2.1 Dosing Information
The recommended starting dose of Edarbyclor is 40/12.5 mg taken orally once daily. Most of the antihypertensive effect is apparent within 1 to 2 weeks. The dosage may be increased to 40/25 mg after 2 to 4 weeks as needed to achieve blood pressure goals. Edarbyclor doses above 40/25 mg are probably not useful.
Edarbyclor may be used to provide additional blood pressure lowering for patients not adequately controlled on ARB or diuretic monotherapy treatment. Patients not controlled with azilsartan medoxomil 80 mg may have an additional systolic / diastolic clinic blood pressure reduction of 13/6 mm Hg when switched to Edarbyclor 40/12.5 mg.

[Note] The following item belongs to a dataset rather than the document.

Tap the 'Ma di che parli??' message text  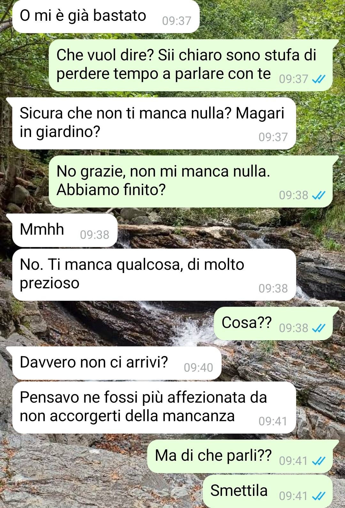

Patients not controlled with chlorthalidone 25 mg may have an additional clinic blood pressure reduction of 10/7 mm Hg when switched to Edarbyclor 40/12.5 mg.
Edarbyclor may be used as initial therapy if a patient is likely to need multiple drugs to achieve blood pressure goals.
Patients titrated to the individual components (azilsartan medoxomil and chlorthalidone) may instead receive the corresponding dose of Edarbyclor.
Edarbyclor may be taken with or without food [see Clinical Pharmacology (12.3)].
Edarbyclor may be administered with other antihypertensive agents as needed.
2.2 Prior to Dosing
Correct any volume depletion prior to administration of Edarbyclor, particularly in patients with impaired renal function or those treated with high doses of diuretics [see Warnings and Precautions (5.2)].
Patients who experience dose-limiting adverse reactions on chlorthalidone may be switched to Edarbyclor, initially with a lower dose of chlorthalidone [see Warnings and Precautions (5.4)].
2.3 Handling Instructions
As Edarbyclor is moisture sensitive, dispense and store Edarbyclor in its original container to protect Edarbyclor from light and moisture.